Tuesday's Trust
The Problem with People of Faith
~Tommy and Angie Prince
Well, let's start with reality: It's been five years now since I lost my baby girl. I think I am doing okay; then I catch a glimpse of myself in a picture, and the first thing that jumps out at me is, the sadness in my eyes. It seems there's a Permanence of Sadness in my life. As a Child-Loss Griever, I carry around sadness with me all the time…
Now, for the "make believe": So today's picture is a picture of Saturday Night Live's "the church lady" who seems to represent what our culture understands as the person who is full of judgmental legalism. Well, we received a packet in the mail this week from a local church that included a booklet about grief….

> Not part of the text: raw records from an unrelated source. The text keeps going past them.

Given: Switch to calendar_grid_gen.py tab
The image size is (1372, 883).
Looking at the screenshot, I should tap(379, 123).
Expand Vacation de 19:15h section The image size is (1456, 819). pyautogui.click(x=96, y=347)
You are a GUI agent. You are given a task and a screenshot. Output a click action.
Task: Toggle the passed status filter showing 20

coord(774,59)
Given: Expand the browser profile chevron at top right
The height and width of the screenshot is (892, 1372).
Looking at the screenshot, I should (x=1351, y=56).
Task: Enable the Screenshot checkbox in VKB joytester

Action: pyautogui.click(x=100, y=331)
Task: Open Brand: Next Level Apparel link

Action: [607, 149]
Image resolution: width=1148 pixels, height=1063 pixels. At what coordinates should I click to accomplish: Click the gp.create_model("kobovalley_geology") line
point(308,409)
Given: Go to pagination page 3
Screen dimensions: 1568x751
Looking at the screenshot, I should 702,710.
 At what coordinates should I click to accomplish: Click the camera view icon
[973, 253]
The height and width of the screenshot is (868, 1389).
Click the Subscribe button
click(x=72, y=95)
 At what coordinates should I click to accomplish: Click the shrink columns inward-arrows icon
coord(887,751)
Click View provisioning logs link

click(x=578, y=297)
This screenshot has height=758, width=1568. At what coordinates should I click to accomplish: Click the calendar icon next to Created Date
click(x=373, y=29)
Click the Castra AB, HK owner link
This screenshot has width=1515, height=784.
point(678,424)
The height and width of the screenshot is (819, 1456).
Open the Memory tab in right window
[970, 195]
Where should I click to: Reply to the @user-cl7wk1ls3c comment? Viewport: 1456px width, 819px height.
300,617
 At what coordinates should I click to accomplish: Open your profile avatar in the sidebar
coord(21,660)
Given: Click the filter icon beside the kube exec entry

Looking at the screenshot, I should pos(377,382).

At first, they start out okay,
"Weeping is not to be prevented. Weeping heals. Weeping is to be encouraged. It releases one from pain. Weeping should bear no shame. It is God's provision to help bring healing."
But then they blindside me with the following, which I had a hard time reading and not hearing the grating voice of "the church lady" barking at me…
"If grief continues over an extended period of time, it cripples. Some people seem to stop living. Their investment in the departed one is so strong that they experience severe difficulty trying to surrender to reality. They begin living in morbid grief, cutting themselves off from new possibilities to grow, believing that it would be wrong for them to seek new expressions for living, or new relationships to people and tasks."
Some people think that by "determination" you can overcome grief. Among people of faith, there is a notion that we can "will" things away. No mention of God doing a work IN our sadness. There is an expectation you can be comforted OUT of your sadness like it can be eradicated, almost like it needs to be exorcised, or God is not at work:
"Decisions must be made. We cannot be thrust into intense situations and expect healing if we are not prepared to move along with life.
"At the time of a death, many people retreat, refusing to decide what they are going to do with their lives; refusing to take hold of the situation with determination, in God's power, to solve problems which death can produce…confusion, prolonged grief, even despair.
"It is not uncommon to find people refusing to take hold of their situation, wanting someone else to do it for them. However this does not work without having personal deterioration set in, a further development of helplessness, an increase of burdening others.
"We must decide to carry on, to move back into the mainstream of life…"
So, they say, essentially, that you surely don't want to be a burden to others!
That's funny, I thought my LORD's Word actually says,
"Carry each other's burdens, and in this way you will fulfill the law of Christ."
~Galatians 6:2 NIV
Instead, it seems they are trying to guilt-trip us out of our deep sadness… They are barking out messages of legalism... essentially, get to work, get busy, get back with the program.
I'm sorry, but jaded as I am, all I hear in their words are:
"Get back to church!
"Bring your money!
"And, stop your whining!"
It seems there is more "dismissing" of God than needing Him that they talk about, as if we should be "picking ourselves up by the bootstraps" and being done with our grieving already. Scripture, God's words of love are not used to minister to us in our very deep grief, but they are used to beat us over the head with verses, to the effect of
"God…has delivered victory, offered to you right now…New life. New hope. New Joy."
Well, I don't know about you, but I feel all better. How about you?! "Now, isn't that special"?